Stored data
"""

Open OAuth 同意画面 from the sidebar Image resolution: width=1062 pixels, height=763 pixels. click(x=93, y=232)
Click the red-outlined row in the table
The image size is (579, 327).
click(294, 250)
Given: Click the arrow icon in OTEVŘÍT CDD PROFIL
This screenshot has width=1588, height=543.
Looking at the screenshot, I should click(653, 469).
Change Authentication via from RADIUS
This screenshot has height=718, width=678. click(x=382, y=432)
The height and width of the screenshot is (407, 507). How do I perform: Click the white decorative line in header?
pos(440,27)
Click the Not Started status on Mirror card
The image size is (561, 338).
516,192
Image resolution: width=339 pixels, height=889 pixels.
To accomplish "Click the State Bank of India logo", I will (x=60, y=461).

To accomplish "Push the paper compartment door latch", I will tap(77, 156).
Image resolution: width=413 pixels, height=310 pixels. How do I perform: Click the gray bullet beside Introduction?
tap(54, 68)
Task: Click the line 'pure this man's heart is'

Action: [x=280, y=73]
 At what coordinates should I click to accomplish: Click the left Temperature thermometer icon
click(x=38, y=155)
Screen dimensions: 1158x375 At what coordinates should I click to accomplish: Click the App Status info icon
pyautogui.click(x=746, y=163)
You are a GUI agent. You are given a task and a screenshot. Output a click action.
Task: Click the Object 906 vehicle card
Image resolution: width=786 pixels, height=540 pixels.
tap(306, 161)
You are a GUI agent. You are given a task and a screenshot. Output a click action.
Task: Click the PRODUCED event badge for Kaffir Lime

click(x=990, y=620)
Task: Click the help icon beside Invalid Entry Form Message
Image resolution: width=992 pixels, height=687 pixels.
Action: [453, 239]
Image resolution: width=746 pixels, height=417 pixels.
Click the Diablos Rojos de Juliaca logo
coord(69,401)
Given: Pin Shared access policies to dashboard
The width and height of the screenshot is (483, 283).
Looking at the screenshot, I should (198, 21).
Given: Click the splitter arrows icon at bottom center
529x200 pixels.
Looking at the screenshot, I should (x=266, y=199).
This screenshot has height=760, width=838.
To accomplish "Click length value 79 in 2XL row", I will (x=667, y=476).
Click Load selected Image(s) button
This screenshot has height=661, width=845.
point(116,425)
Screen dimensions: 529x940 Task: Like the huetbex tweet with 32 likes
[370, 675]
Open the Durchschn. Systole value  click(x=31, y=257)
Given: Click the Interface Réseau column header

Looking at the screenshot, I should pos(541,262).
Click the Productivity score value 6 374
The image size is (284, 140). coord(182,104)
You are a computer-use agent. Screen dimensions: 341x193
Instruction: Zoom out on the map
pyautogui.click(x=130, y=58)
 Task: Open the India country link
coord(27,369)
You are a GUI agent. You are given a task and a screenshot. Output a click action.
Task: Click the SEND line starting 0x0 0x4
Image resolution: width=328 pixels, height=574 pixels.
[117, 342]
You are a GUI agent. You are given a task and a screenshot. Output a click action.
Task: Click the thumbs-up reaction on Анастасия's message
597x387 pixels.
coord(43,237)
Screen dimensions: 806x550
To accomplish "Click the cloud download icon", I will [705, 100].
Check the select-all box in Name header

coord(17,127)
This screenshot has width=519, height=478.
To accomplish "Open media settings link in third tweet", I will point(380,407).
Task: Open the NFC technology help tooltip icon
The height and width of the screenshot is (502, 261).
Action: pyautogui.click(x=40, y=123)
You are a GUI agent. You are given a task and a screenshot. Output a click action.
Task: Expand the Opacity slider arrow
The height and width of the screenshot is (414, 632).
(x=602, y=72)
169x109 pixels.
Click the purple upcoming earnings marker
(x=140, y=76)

"""

ACTION ITEM: Transcribe each line of the data above, unaltered, from the one where "Task: Click the line" appears to the one where "Given: Click the splitter" appears, inclusive of both.

EXERCISE RESULT:
Task: Click the line 'pure this man's heart is'

Action: [x=280, y=73]
 At what coordinates should I click to accomplish: Click the left Temperature thermometer icon
click(x=38, y=155)
Screen dimensions: 1158x375 At what coordinates should I click to accomplish: Click the App Status info icon
pyautogui.click(x=746, y=163)
You are a GUI agent. You are given a task and a screenshot. Output a click action.
Task: Click the Object 906 vehicle card
Image resolution: width=786 pixels, height=540 pixels.
tap(306, 161)
You are a GUI agent. You are given a task and a screenshot. Output a click action.
Task: Click the PRODUCED event badge for Kaffir Lime

click(x=990, y=620)
Task: Click the help icon beside Invalid Entry Form Message
Image resolution: width=992 pixels, height=687 pixels.
Action: [453, 239]
Image resolution: width=746 pixels, height=417 pixels.
Click the Diablos Rojos de Juliaca logo
coord(69,401)
Given: Pin Shared access policies to dashboard
The width and height of the screenshot is (483, 283).
Looking at the screenshot, I should (198, 21).
Given: Click the splitter arrows icon at bottom center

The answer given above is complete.